Exercise data »

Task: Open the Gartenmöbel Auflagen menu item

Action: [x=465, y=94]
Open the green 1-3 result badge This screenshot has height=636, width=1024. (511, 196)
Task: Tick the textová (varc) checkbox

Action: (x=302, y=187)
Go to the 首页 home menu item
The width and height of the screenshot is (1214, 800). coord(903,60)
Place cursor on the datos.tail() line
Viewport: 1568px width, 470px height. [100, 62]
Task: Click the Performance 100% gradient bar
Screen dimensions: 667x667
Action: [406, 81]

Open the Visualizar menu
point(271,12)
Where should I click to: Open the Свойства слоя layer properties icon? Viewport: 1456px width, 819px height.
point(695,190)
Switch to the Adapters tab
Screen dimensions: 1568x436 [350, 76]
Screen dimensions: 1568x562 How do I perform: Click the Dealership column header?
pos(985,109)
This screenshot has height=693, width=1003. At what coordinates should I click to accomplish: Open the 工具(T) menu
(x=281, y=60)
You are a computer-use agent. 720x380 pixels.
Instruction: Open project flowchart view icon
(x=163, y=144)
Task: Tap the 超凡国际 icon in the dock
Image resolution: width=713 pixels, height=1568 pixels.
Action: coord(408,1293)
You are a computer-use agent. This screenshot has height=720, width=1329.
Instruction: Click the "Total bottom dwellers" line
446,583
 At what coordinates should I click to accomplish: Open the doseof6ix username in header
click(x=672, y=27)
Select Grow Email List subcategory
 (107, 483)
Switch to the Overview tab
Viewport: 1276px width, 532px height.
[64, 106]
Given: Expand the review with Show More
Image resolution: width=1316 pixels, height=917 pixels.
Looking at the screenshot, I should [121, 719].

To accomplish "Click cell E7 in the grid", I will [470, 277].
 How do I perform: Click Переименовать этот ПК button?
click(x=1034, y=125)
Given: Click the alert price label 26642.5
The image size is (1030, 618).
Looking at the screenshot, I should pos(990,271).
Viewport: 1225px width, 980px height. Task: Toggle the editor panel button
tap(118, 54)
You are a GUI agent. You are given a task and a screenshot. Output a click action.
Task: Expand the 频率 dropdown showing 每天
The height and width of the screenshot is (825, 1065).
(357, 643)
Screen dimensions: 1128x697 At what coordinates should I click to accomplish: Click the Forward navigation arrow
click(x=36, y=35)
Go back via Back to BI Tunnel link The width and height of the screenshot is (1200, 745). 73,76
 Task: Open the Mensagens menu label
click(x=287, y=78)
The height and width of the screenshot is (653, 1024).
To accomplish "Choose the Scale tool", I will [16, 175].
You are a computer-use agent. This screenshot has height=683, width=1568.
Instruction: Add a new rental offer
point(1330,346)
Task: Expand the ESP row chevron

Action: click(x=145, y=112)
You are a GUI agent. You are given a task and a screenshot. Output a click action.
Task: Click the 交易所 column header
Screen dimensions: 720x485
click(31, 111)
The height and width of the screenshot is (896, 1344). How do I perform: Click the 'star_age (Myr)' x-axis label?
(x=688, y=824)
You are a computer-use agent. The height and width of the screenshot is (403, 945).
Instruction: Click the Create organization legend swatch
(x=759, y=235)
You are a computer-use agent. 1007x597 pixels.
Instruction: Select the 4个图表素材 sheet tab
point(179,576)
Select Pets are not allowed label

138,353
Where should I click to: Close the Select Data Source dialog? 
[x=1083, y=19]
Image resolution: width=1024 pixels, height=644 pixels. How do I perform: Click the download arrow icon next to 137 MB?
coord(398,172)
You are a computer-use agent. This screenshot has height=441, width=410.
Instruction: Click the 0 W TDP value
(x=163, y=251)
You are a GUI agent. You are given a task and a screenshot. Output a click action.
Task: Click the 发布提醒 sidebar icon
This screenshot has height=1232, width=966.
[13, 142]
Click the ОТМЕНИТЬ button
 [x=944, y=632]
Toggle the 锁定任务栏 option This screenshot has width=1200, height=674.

Problem requirements »
Write out the full set of records exactly as given.

Solution to this exercise »
Task: Open the Gartenmöbel Auflagen menu item

Action: [x=465, y=94]
Open the green 1-3 result badge This screenshot has height=636, width=1024. (511, 196)
Task: Tick the textová (varc) checkbox

Action: (x=302, y=187)
Go to the 首页 home menu item
The width and height of the screenshot is (1214, 800). coord(903,60)
Place cursor on the datos.tail() line
Viewport: 1568px width, 470px height. [100, 62]
Task: Click the Performance 100% gradient bar
Screen dimensions: 667x667
Action: [406, 81]

Open the Visualizar menu
point(271,12)
Where should I click to: Open the Свойства слоя layer properties icon? Viewport: 1456px width, 819px height.
point(695,190)
Switch to the Adapters tab
Screen dimensions: 1568x436 [350, 76]
Screen dimensions: 1568x562 How do I perform: Click the Dealership column header?
pos(985,109)
This screenshot has height=693, width=1003. At what coordinates should I click to accomplish: Open the 工具(T) menu
(x=281, y=60)
You are a computer-use agent. 720x380 pixels.
Instruction: Open project flowchart view icon
(x=163, y=144)
Task: Tap the 超凡国际 icon in the dock
Image resolution: width=713 pixels, height=1568 pixels.
Action: coord(408,1293)
You are a computer-use agent. This screenshot has height=720, width=1329.
Instruction: Click the "Total bottom dwellers" line
446,583
 At what coordinates should I click to accomplish: Open the doseof6ix username in header
click(x=672, y=27)
Select Grow Email List subcategory
 (107, 483)
Switch to the Overview tab
Viewport: 1276px width, 532px height.
[64, 106]
Given: Expand the review with Show More
Image resolution: width=1316 pixels, height=917 pixels.
Looking at the screenshot, I should [121, 719].

To accomplish "Click cell E7 in the grid", I will [470, 277].
 How do I perform: Click Переименовать этот ПК button?
click(x=1034, y=125)
Given: Click the alert price label 26642.5
The image size is (1030, 618).
Looking at the screenshot, I should pos(990,271).
Viewport: 1225px width, 980px height. Task: Toggle the editor panel button
tap(118, 54)
You are a GUI agent. You are given a task and a screenshot. Output a click action.
Task: Expand the 频率 dropdown showing 每天
The height and width of the screenshot is (825, 1065).
(357, 643)
Screen dimensions: 1128x697 At what coordinates should I click to accomplish: Click the Forward navigation arrow
click(x=36, y=35)
Go back via Back to BI Tunnel link The width and height of the screenshot is (1200, 745). 73,76
 Task: Open the Mensagens menu label
click(x=287, y=78)
The height and width of the screenshot is (653, 1024).
To accomplish "Choose the Scale tool", I will [16, 175].
You are a computer-use agent. This screenshot has height=683, width=1568.
Instruction: Add a new rental offer
point(1330,346)
Task: Expand the ESP row chevron

Action: click(x=145, y=112)
You are a GUI agent. You are given a task and a screenshot. Output a click action.
Task: Click the 交易所 column header
Screen dimensions: 720x485
click(31, 111)
The height and width of the screenshot is (896, 1344). How do I perform: Click the 'star_age (Myr)' x-axis label?
(x=688, y=824)
You are a computer-use agent. The height and width of the screenshot is (403, 945).
Instruction: Click the Create organization legend swatch
(x=759, y=235)
You are a computer-use agent. 1007x597 pixels.
Instruction: Select the 4个图表素材 sheet tab
point(179,576)
Select Pets are not allowed label

138,353
Where should I click to: Close the Select Data Source dialog? 
[x=1083, y=19]
Image resolution: width=1024 pixels, height=644 pixels. How do I perform: Click the download arrow icon next to 137 MB?
coord(398,172)
You are a computer-use agent. This screenshot has height=441, width=410.
Instruction: Click the 0 W TDP value
(x=163, y=251)
You are a GUI agent. You are given a task and a screenshot. Output a click action.
Task: Click the 发布提醒 sidebar icon
This screenshot has height=1232, width=966.
[13, 142]
Click the ОТМЕНИТЬ button
 [x=944, y=632]
Toggle the 锁定任务栏 option This screenshot has width=1200, height=674.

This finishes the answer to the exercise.